River + Fir

Reunions, part two

Stories on the road, the two hour drive into Portland. Grandma and I stop at a coffee house to use the restroom, and we see this car – exactly like her Uncle’s car back on the farm – when as a little girl, Grandma would ride right behind the wheel well by the engine block. She tells me stories of helping on the farm in North Dakota, riding her bike to take lunch to the men, to see the horses. She tells me stories of harvesting, of being small and young and doing so much – things we would never allow children to do today.

Lots of stories this day. We are on our way to Grandma’s 60th nursing school reunion.

Grandma wanted to be a nurse. Her grandparents told her to come to Oregon, and they would find a nursing program for her. They were going to drive and tour all the Portland area nursing programs and Providence was the first stop on the road. The nursing program had been started by the military in hopes to get more nurses during the Korean war. Grandma – at a whopping 4’11” – was too short to enter the military. When they arrived, they were about to start testing, so Grandma walked in and tested. Within two weeks she was on campus with a full scholarship, beginning the three years program to become a registered nurse. She told me it was so easy to get in she never questioned it. (Eventually, this program would lead her to a blind date where she met Grandpa. I heard her tell that story today, too.)

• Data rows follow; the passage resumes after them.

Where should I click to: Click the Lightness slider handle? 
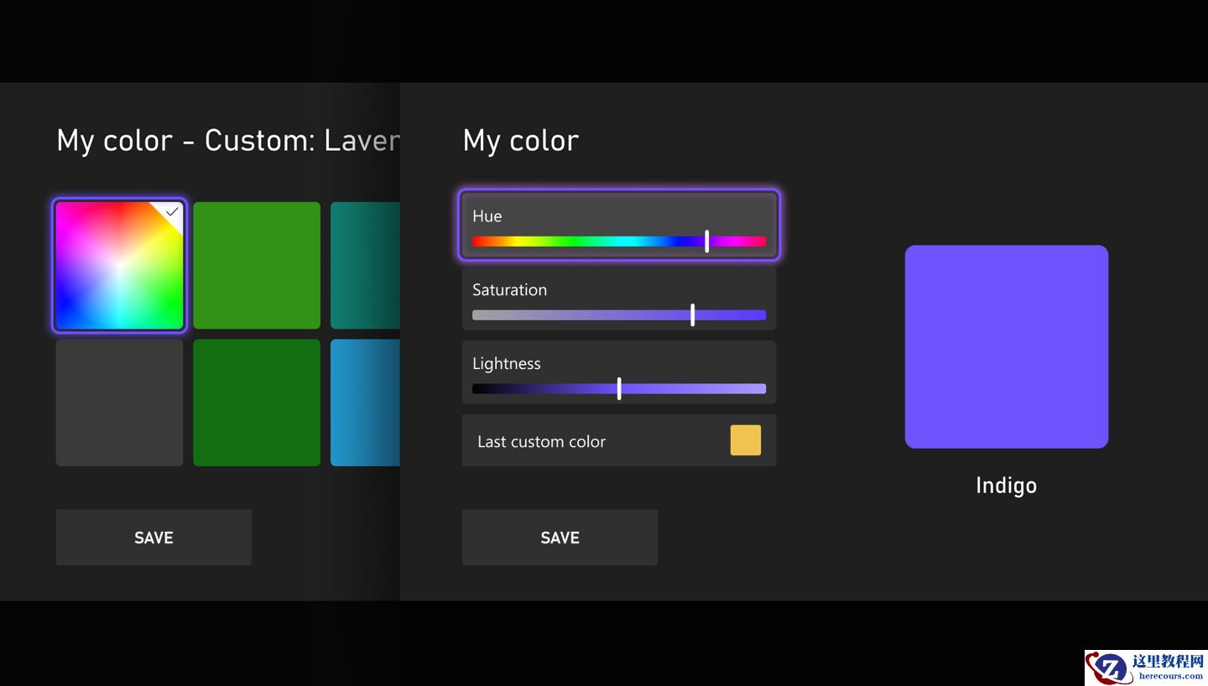pyautogui.click(x=619, y=388)
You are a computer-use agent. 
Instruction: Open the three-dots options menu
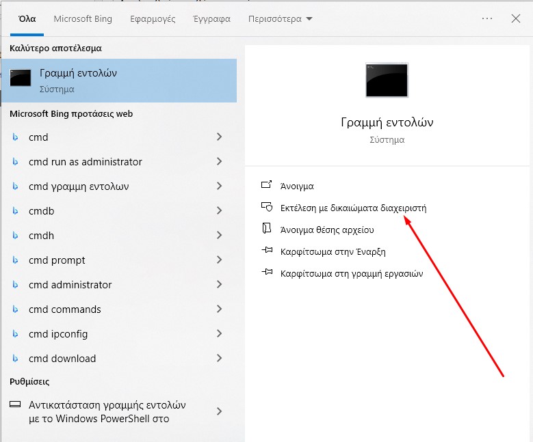(x=487, y=19)
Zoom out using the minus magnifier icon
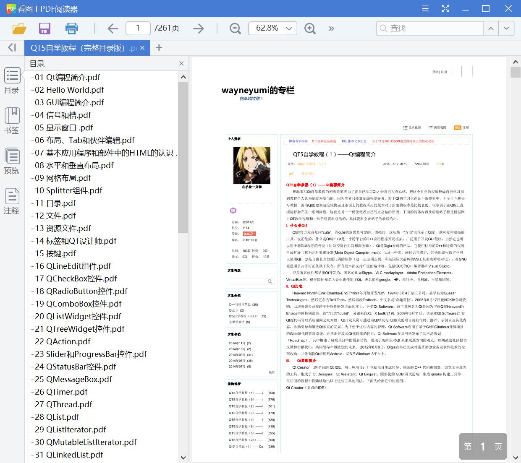The height and width of the screenshot is (463, 521). point(235,29)
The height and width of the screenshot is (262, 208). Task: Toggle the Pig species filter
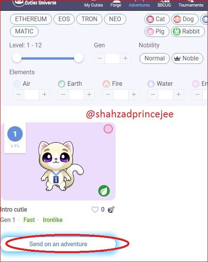157,32
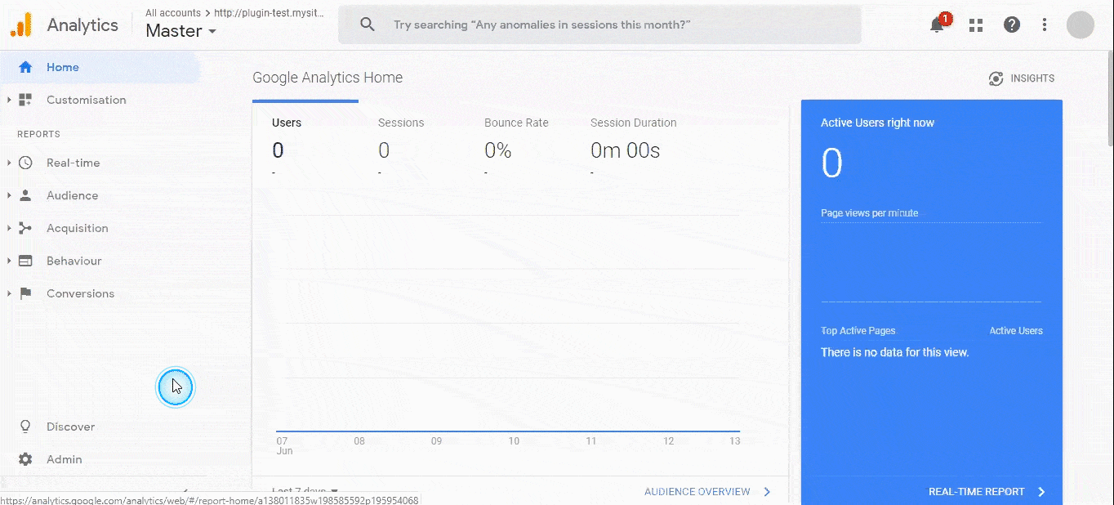Select Home in the sidebar
Viewport: 1114px width, 505px height.
pyautogui.click(x=63, y=67)
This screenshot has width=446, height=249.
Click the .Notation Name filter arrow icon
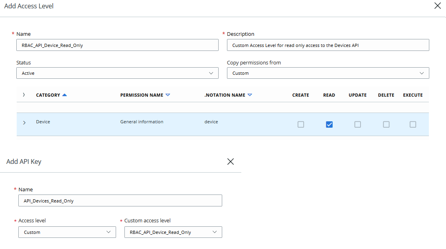250,95
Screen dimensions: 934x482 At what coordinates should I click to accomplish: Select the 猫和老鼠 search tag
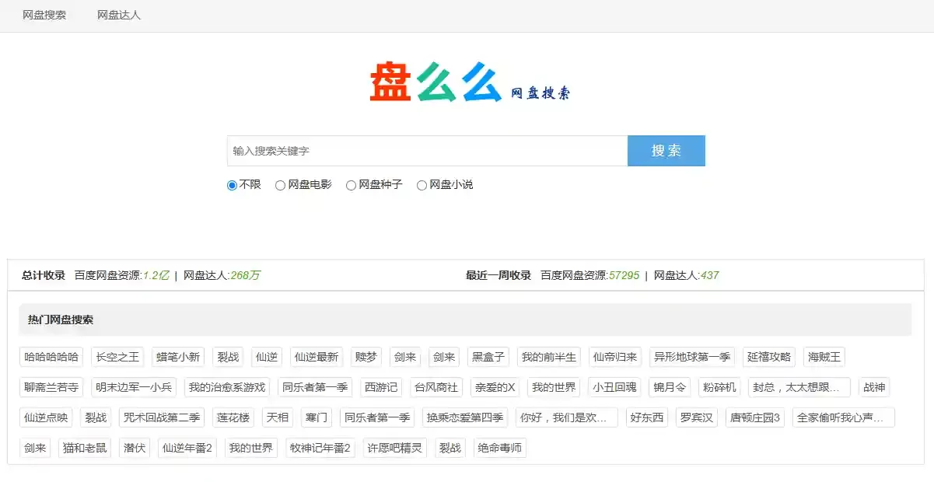point(85,448)
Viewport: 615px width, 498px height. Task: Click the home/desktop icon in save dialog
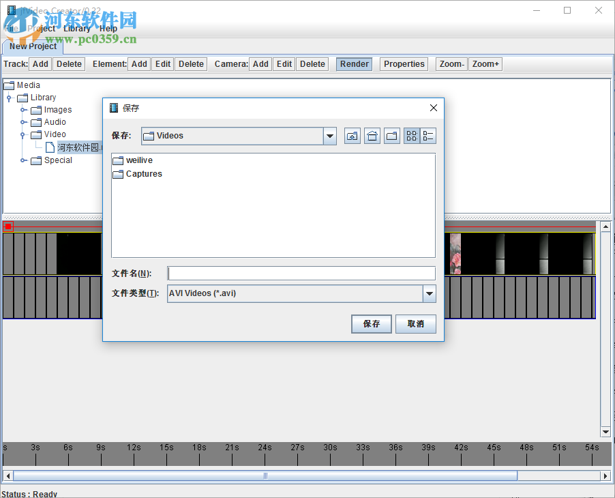[x=372, y=136]
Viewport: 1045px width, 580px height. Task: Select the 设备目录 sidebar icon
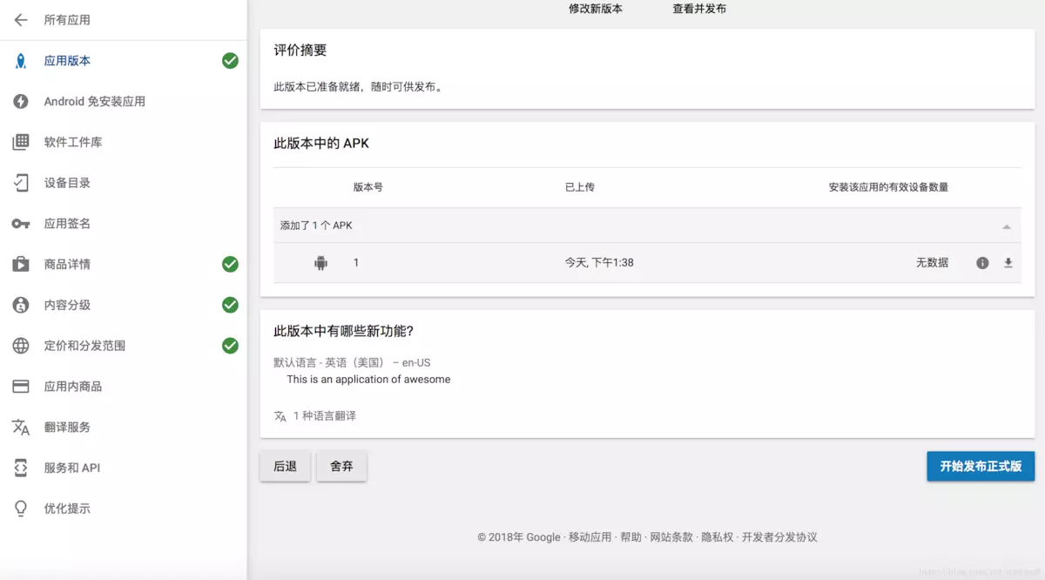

Fifteen classes graduated; theirs was the fifth. In the hall, there are women celebrating their 50th through 65th reunions. Amazing. Laughter, giggles, hugs. Beautiful, feisty women. I am sitting at a table of seven amazing women, all nurses, wives, mothers.

Not everyone is there. There are those that have died, and there are those that are “lost.” One woman from this class could not come, and she sent in a letter. Joanne reads the letter to the table, and it ends, “Stay young and beautiful for me.” And they all laugh.

“We were a very rebellious class,” said three separate women. Stories of smuggling beer bottles in under capes. Of tucking drunk girls into bed before flashlight check at 10:30pm. Of giving the House Mother’s bad times. Mischievous.

The cadets weren’t allowed to marry. They changed this for the Class of 1952 – they could wed in the last six months – they did not want pregnant nurses. Sue was the first to wed; Grandma had her wedding announcement in the scrap book.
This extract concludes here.